“Take my breast-strap,” said Mark.

“No,” said Gilbert, “I can ride Roger bareback, if need be, with the saddle on my shoulder.”

Something in his voice struck Mark and Sally singularly. It was grave and subdued, yet sweet in its tones as never before; he had not yet descended from the solemn exaltation of his recent mood. But the dusk sheltered his face, and its new brightness was visible only to Martha's eyes.

Mark and Sally again led the way, and the lovers followed in silence up the hill, until they struck the Wilmington road, below Hallowell's. Here Gilbert felt that it was best to leave them.

“Well, you two are cheerful company!” exclaimed Sally, as they checked their horses. “Martha, how many words has Gilbert spoken to you this evening?”

“As many as I have spoken to him,” Martha answered; “but I will say three more,—Good-night, Gilbert!”

“Good-night!” was all he dared say, in return, but the pressure of his hand burned long upon her fingers.

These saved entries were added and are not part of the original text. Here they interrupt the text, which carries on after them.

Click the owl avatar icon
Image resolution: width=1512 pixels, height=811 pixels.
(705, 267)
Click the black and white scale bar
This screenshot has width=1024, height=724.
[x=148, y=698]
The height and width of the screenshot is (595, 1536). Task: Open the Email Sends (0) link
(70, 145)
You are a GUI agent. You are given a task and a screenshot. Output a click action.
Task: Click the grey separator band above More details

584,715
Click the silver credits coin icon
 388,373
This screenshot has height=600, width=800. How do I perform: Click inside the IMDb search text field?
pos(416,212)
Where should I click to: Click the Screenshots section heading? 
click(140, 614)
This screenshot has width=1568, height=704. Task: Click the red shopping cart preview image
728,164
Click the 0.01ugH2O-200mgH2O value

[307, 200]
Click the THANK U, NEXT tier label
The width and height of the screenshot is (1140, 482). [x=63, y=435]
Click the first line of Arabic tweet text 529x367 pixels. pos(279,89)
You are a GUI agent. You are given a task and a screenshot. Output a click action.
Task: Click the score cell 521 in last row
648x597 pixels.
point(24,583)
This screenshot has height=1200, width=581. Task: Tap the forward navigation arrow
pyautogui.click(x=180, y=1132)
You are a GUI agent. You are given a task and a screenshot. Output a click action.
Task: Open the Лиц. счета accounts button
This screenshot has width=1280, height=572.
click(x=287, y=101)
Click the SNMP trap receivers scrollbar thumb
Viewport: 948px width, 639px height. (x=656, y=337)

He rode homewards in the starlight, transformed by love and gratitude, proud, tender, strong to encounter any fate. His mother sat in the lonely kitchen, with the New Testament in her lap; she had tried to read, but her thoughts wandered from the consoling text. The table was but half-cleared, and the little old teapot still squatted beside the coals.

Gilbert strove hard to assume his ordinary manner, but he could not hide the radiant happiness that shone from his eyes and sat upon his lips.

“You've not had supper?” Mary Potter asked.